7 mar. 2009

RECORRIDO


Cae un palo de agua bíblico y mi bendito carro tiene los limpia parabrisas rotos. Apenas veo la vía, aunque en Flagler no hay mucho que ver. Es una calle lánguida, llena de semáforos, comercios de acera y larga como un sermón. En algún inesperado momento de su recorrido se divide en dos y una calle corre en sentido sur y la otra, hacia el centro de la ciudad, mejor conocido como el Downtown.
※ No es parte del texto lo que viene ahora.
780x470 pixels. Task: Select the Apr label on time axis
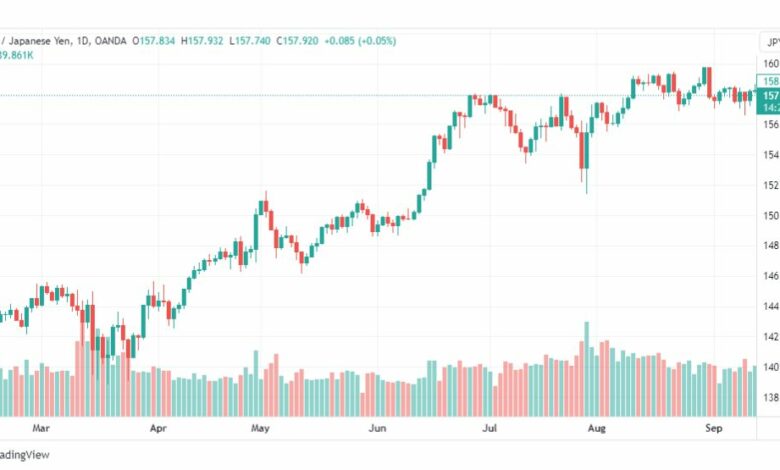pyautogui.click(x=158, y=428)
En el centro y justo antes de cruzar el río, existe aún un grupo de casas originales de la época de Flagler mismo, el fundador y padrino de la ciudad de Miami; son unas estructuras de madera que, gracias a Dios, se encuentran escondidas de la vista de los ¨developers¨ de la ciudad.


El río de Miami, fuente inagotable de aguas amoniacales, acoge algunos botes de pesca y muchas barcazas cargadas de bicicletas robadas y colchones de segunda con destino a Haití. Obviamos la existencia de este pobre diablo. Le damos la espalda al río, pero bendecimos las playas.

Hacia el sur, la pintoresca Calle Ocho. En algunos tramos muy cultural y recatada, en otros divinamente pecaminosa. En la avenida trece, entre los árboles escondida, está Santa Bárbara en su altar callejero. A su alrededor hay algunos trabajitos anudados, cocos, incienso, tabaco y ron.